> **Complete the following**
1) Summarize the text about Ivan Bušić in two sentences.
2) Render this sentence from the text about Ivan Bušić in Spanish: "As a hajduk, he fought against the Ottoman Empire, traveling along Dalmatia, Bosnia and Herzegovina."

> **Reading text**
----

Ivan Bušić (1745–1783), nicknamed Roša (from Italian rosso, "red", as in red-haired) was a hajduk (guerilla fighter) harambaša (commander) from the Imotski frontier (Imotska krajina, in modern Croatia), who served the Republic of Venice against the Ottomans in Dalmatia, Bosnia and Herzegovina.

Life
According to his descendant, Bruno Bušić, he was Croat, evident from the poem La trnka urekla Hrvata. He was born in Donji Vinjani around 1745. In the beginning, he was in good relation with Orthodox people, and his first harambaša was Sočivica, an Orthodox. Roša had 33 fighters, one of whom was a Muslim, Mubašir, "who was not a bad man". As a hajduk, he fought against the Ottoman Empire, traveling along Dalmatia, Bosnia and Herzegovina.

According to contemporary annals, he persecuted more Orthodox (Serbs) than Turks, because he "couldn't listen or look at them, so he killed many of them".

He was killed on April 1, 1783, by a man named Krešić, on Ilijino polje ("Ilija's Field") somewhere between Stolac and Popovo Polje.

----

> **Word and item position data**
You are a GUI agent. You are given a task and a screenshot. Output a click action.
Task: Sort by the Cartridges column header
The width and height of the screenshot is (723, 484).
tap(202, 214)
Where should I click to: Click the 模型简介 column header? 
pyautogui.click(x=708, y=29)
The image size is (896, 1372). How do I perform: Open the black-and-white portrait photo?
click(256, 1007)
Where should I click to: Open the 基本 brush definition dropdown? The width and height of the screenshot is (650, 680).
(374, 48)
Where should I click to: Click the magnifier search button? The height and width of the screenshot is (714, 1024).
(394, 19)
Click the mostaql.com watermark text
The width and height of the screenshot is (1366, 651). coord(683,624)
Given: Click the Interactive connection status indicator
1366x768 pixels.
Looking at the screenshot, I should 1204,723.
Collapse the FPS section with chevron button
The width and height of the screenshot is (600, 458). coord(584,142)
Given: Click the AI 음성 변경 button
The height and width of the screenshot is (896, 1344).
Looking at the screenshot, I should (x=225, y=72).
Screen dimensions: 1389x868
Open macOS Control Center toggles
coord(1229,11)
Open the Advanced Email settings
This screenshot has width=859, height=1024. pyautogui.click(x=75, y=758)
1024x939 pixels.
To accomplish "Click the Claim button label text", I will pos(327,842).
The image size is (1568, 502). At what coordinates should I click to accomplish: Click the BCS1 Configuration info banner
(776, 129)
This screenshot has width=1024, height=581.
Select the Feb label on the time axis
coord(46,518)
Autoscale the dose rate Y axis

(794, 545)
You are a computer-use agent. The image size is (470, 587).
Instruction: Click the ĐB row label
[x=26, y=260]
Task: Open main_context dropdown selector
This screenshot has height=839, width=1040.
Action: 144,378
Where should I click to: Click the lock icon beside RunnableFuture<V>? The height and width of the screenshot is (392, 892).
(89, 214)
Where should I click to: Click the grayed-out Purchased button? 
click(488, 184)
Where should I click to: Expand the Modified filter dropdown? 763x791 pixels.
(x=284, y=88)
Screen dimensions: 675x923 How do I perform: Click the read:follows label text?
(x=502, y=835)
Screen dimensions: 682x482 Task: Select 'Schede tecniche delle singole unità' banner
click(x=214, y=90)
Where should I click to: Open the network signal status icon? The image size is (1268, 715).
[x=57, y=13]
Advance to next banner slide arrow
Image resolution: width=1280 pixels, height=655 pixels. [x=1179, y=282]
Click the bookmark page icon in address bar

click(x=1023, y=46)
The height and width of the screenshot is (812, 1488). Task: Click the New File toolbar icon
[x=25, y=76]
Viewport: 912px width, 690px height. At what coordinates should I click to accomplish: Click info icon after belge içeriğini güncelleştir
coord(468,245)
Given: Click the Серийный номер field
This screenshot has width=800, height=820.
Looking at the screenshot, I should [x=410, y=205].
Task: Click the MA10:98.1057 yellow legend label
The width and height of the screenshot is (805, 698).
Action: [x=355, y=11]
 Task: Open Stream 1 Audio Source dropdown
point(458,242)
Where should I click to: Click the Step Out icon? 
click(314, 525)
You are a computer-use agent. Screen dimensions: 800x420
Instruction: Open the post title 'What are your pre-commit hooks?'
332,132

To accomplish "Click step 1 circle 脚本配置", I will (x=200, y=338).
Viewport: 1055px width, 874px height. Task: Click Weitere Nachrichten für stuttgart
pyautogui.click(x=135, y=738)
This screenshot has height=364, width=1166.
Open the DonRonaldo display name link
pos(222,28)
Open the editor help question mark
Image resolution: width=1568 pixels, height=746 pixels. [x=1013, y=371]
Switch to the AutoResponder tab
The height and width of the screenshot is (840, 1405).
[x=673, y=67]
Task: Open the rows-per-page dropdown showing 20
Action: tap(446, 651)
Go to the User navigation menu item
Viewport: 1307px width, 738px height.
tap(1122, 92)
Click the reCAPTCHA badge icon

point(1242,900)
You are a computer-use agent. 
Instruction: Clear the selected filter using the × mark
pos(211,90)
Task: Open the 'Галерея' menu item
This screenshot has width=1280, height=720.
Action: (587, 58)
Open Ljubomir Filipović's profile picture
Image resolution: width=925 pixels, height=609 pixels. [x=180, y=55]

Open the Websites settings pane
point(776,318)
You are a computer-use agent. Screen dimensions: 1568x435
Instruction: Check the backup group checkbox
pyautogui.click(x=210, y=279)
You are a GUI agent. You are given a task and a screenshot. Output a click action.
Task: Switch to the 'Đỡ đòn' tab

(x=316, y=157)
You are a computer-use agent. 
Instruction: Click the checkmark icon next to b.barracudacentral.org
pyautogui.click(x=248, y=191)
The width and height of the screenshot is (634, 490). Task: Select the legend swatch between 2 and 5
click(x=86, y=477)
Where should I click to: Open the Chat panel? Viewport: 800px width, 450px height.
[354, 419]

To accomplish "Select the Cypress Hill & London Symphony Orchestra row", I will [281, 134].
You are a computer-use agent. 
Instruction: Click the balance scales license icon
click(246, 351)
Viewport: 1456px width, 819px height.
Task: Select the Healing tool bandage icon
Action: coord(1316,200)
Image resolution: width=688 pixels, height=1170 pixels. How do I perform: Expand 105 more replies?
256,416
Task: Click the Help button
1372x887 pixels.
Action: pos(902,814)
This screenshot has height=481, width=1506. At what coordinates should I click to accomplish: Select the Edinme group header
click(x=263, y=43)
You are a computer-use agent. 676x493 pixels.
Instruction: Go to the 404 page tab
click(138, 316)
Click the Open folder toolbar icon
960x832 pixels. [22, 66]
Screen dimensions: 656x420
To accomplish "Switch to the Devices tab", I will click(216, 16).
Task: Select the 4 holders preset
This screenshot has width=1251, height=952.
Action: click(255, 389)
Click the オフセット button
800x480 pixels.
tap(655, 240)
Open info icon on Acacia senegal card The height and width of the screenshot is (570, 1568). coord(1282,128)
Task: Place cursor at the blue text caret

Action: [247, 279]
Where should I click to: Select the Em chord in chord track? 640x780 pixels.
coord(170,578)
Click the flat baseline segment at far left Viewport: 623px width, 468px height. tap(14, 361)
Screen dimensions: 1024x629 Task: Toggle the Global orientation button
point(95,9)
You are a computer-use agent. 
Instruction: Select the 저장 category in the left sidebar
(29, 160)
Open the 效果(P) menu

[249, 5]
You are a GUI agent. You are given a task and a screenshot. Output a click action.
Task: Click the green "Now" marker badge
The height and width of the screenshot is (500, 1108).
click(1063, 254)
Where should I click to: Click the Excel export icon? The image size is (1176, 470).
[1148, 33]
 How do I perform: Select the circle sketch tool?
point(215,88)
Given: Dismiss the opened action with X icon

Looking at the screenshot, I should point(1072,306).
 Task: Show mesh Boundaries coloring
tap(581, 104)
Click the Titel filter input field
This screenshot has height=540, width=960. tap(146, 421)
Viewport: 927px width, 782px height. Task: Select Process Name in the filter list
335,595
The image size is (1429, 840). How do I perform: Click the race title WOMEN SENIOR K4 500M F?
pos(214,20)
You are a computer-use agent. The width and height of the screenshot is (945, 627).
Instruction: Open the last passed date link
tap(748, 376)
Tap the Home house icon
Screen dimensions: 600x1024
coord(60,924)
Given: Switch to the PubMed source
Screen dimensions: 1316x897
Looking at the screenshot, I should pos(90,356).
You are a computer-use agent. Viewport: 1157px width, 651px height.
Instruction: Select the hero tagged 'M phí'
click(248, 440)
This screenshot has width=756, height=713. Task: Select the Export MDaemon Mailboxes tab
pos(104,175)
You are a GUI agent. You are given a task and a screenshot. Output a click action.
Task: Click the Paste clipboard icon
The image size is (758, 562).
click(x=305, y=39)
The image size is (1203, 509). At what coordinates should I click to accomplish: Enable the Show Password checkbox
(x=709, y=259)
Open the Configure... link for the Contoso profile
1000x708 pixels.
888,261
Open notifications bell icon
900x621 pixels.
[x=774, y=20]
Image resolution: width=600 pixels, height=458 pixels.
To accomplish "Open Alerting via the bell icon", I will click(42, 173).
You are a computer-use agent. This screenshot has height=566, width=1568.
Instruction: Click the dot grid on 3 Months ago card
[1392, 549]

----

> **Outputs**
1) Ivan Bušić (1745–1783), nicknamed Roša, was a hajduk commander from the Imotski frontier who served the Republic of Venice against the Ottomans in Dalmatia, Bosnia and Herzegovina. Born in Donji Vinjani around 1745, he was killed on April 1, 1783, by a man named Krešić on Ilijino polje, somewhere between Stolac and Popovo Polje.

2) Como hajduk, luchó contra el Imperio otomano, viajando por Dalmacia, Bosnia y Herzegovina.